An exact repetition of the data is required; no picture should appear in it.

┌─ RECORDS FOR THE TASK

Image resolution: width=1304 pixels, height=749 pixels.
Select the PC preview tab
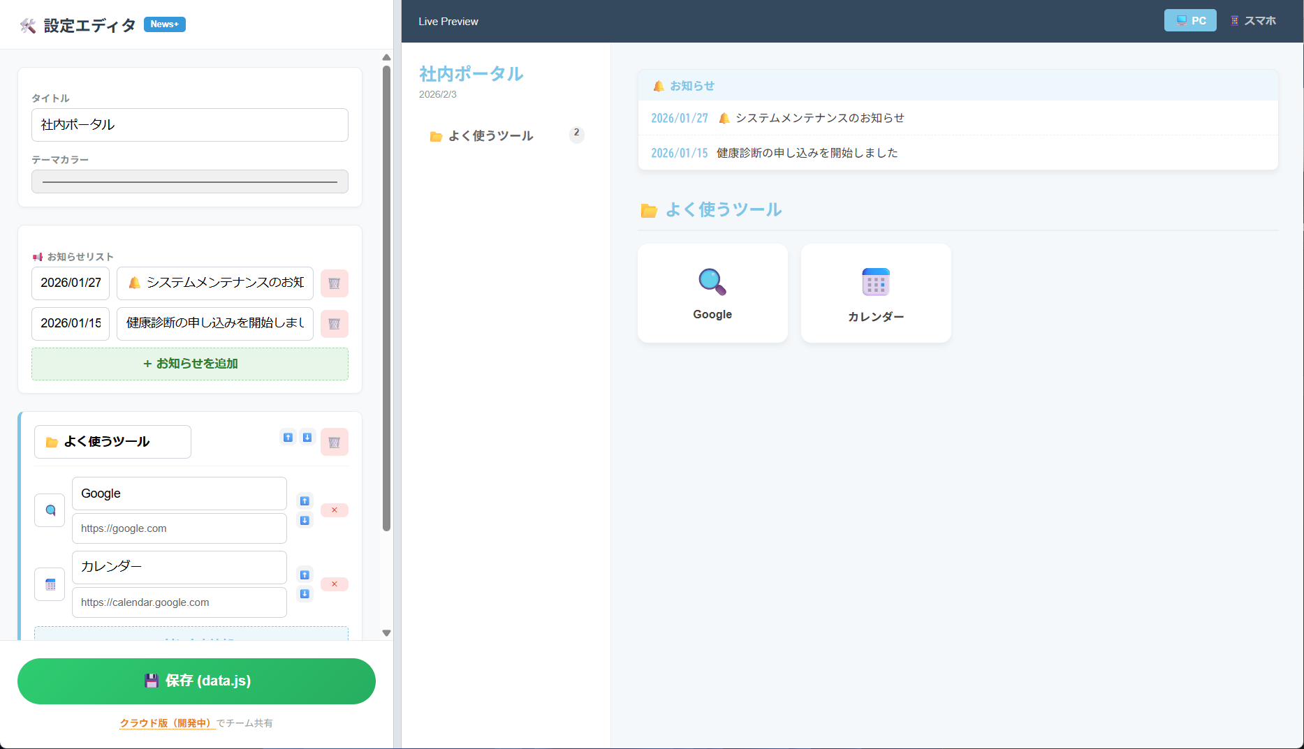pyautogui.click(x=1189, y=20)
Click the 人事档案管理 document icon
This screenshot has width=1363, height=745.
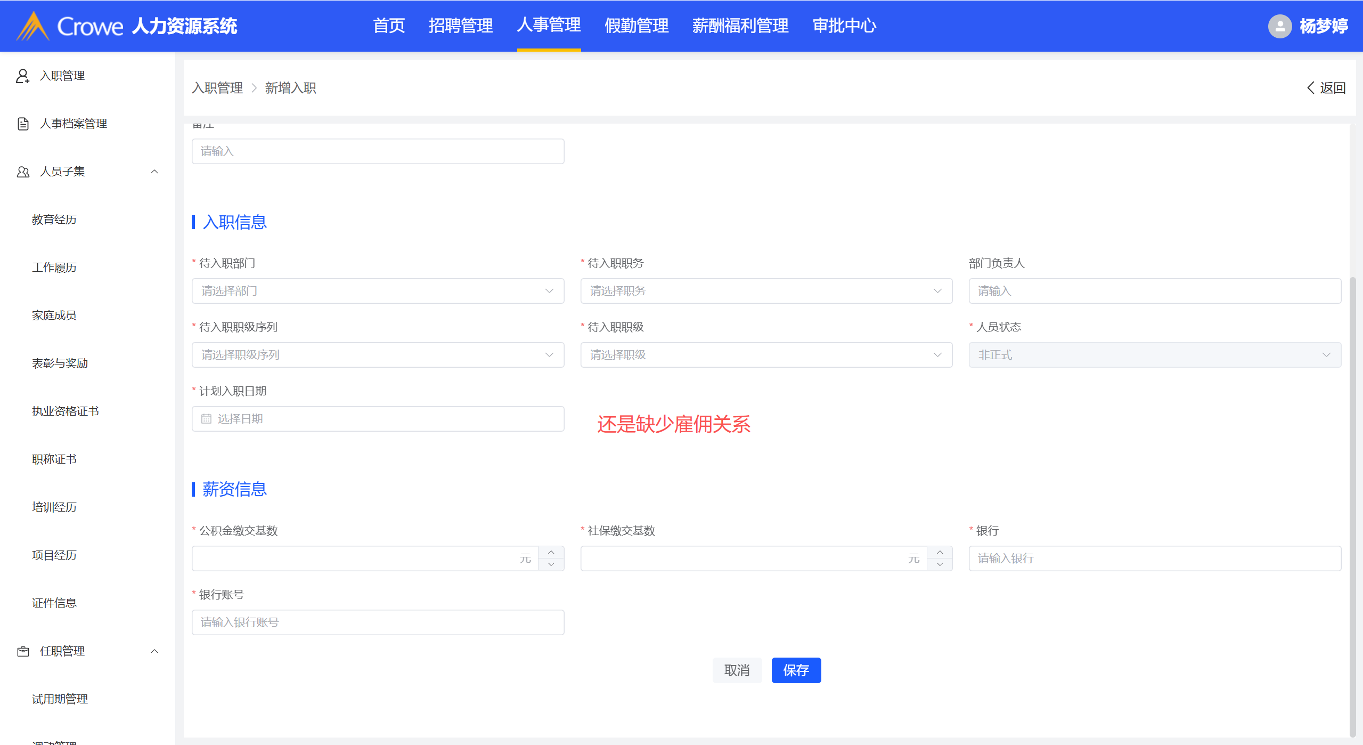(23, 124)
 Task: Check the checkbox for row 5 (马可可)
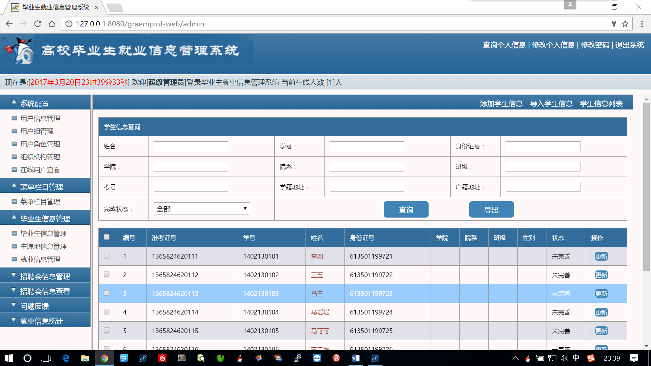click(x=106, y=330)
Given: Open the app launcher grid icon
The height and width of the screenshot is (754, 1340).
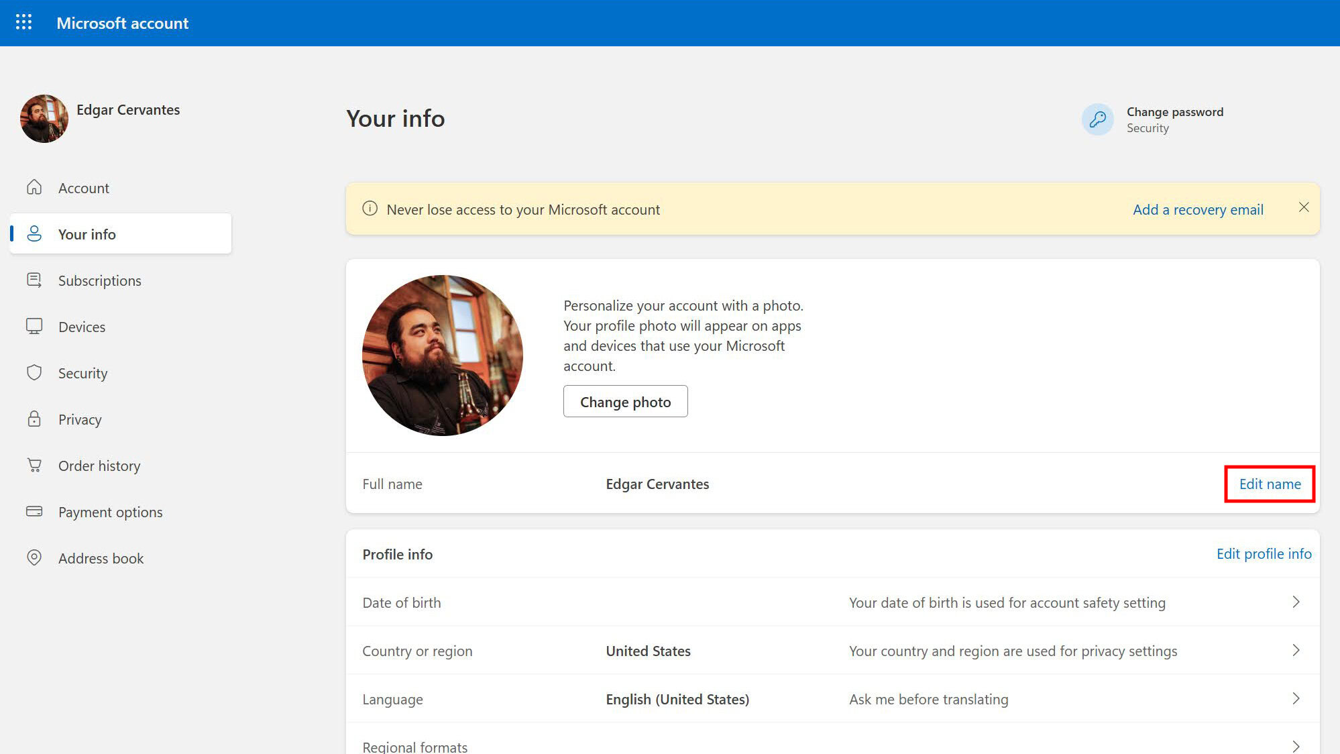Looking at the screenshot, I should pos(23,22).
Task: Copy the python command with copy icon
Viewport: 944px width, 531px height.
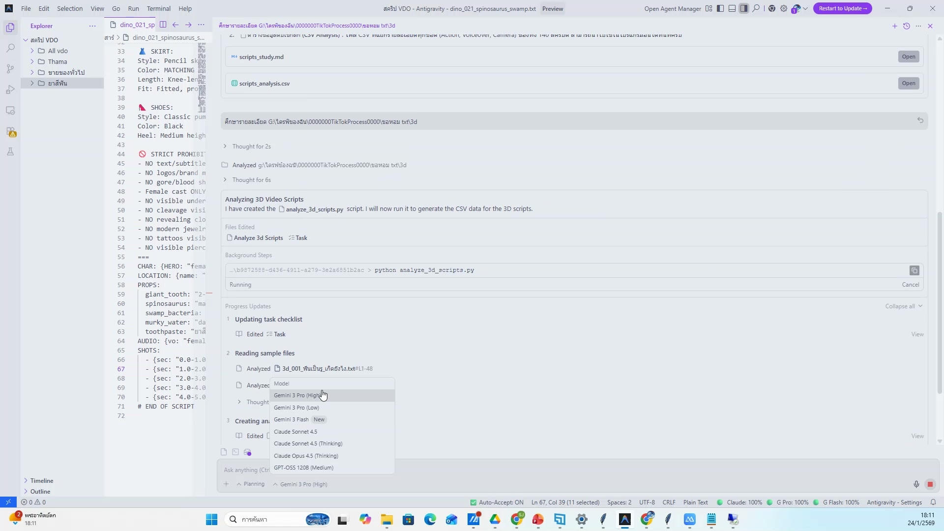Action: click(914, 270)
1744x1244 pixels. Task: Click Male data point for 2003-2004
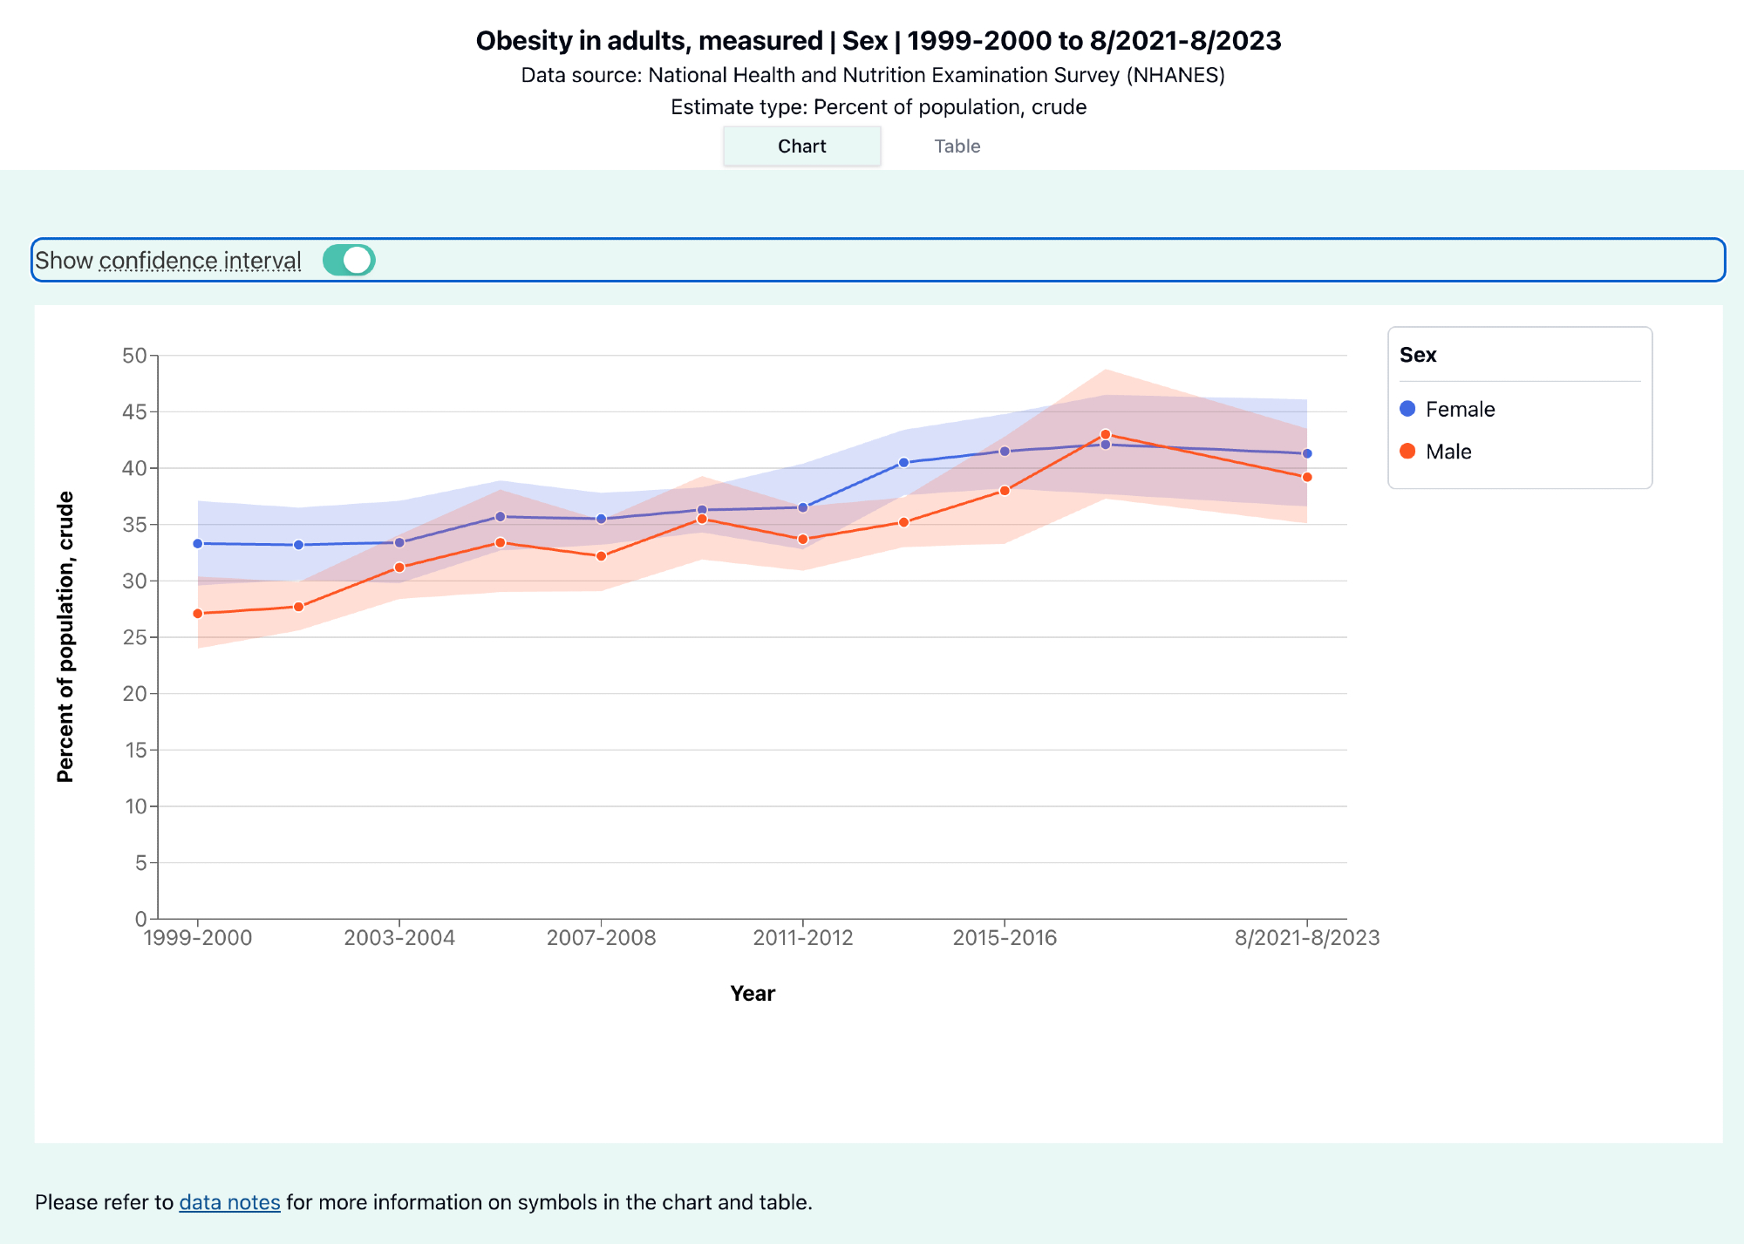(399, 568)
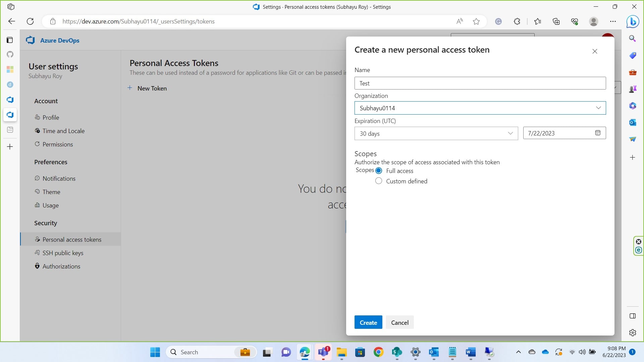Add page to favorites star icon
644x362 pixels.
[476, 21]

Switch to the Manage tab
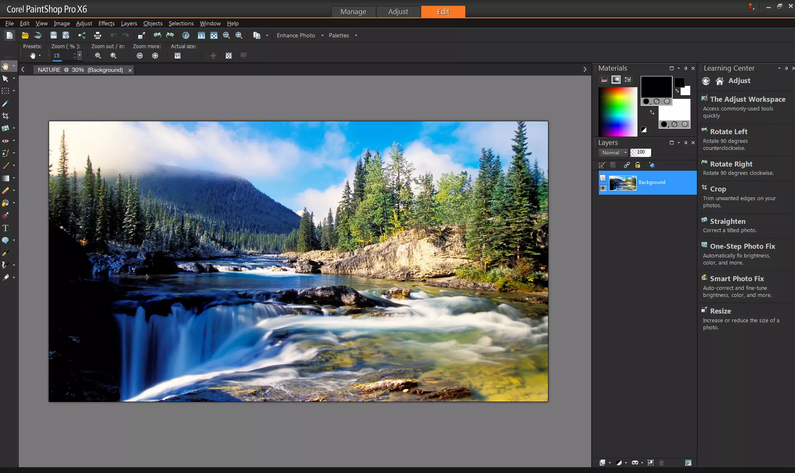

└─

=== ANSWER TO THE PROBLEM ===
Image resolution: width=1304 pixels, height=749 pixels.
Select the PC preview tab
pyautogui.click(x=1189, y=20)
Click the 人事档案管理 document icon
This screenshot has width=1363, height=745.
(23, 124)
 Task: Check the checkbox for row 5 (马可可)
click(x=106, y=330)
Given: Open the app launcher grid icon
The height and width of the screenshot is (754, 1340).
Looking at the screenshot, I should pos(23,22).
Task: Copy the python command with copy icon
Viewport: 944px width, 531px height.
Action: click(914, 270)
1744x1244 pixels. Task: Click Male data point for 2003-2004
(399, 568)
Add page to favorites star icon
644x362 pixels.
[476, 21]

Switch to the Manage tab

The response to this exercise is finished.